*TASK INSTRUCTIONS*
Check every line of the data below for the string "agent", and copy the ones that hold it.

*DATASET CONTENT*
Segment Open

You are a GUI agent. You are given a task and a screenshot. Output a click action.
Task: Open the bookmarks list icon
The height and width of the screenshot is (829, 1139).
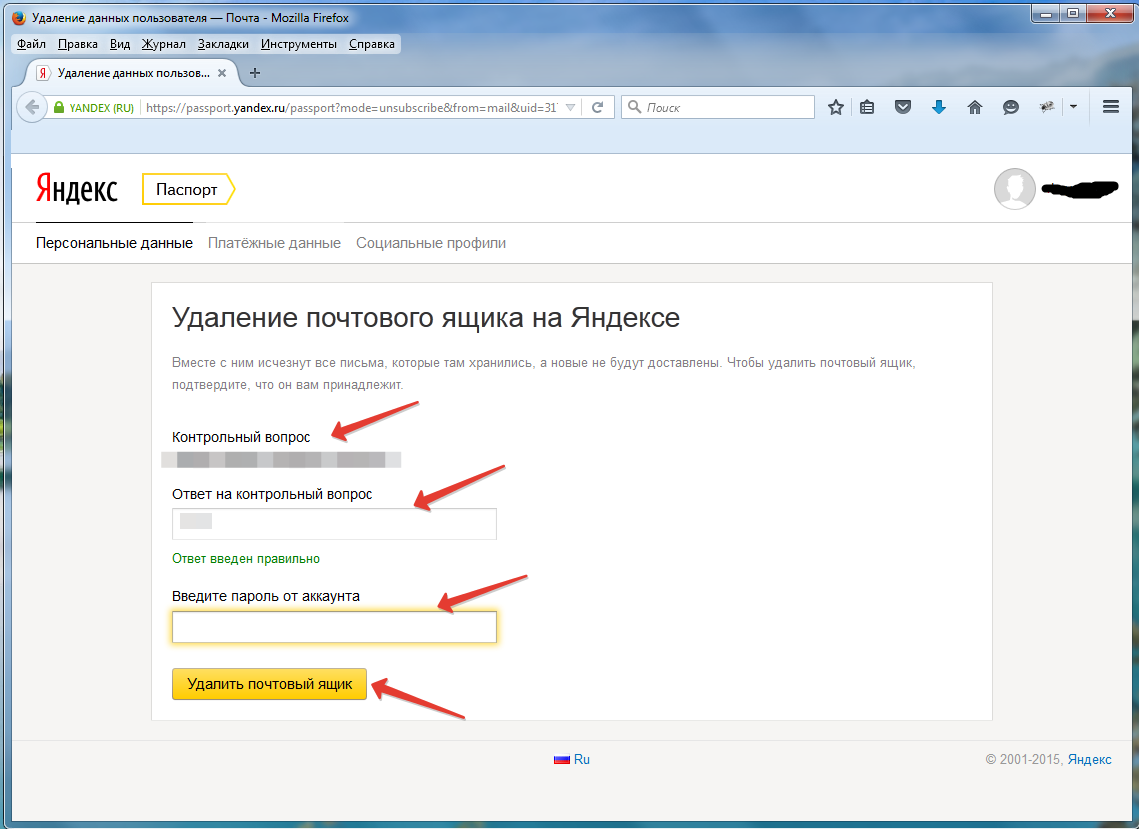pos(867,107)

Segment Closed
Segment Open

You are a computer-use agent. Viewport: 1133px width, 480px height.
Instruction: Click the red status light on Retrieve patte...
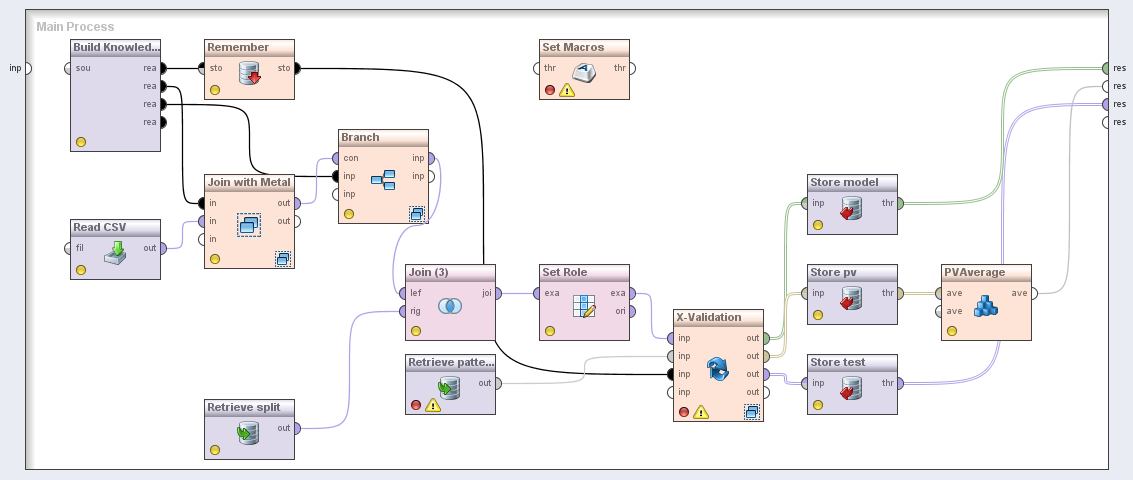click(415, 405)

Segment Closed
Segment Open

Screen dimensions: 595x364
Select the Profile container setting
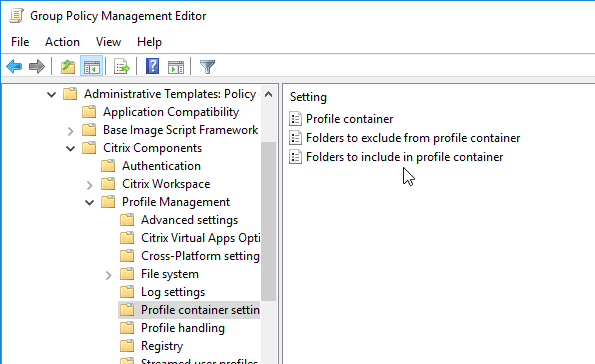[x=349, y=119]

Segment Closed

*WRITTEN ANSWER*
You are a GUI agent. You are given a task and a screenshot. Output a click action.
You are a computer-use agent. Viewport: 1133px width, 480px height.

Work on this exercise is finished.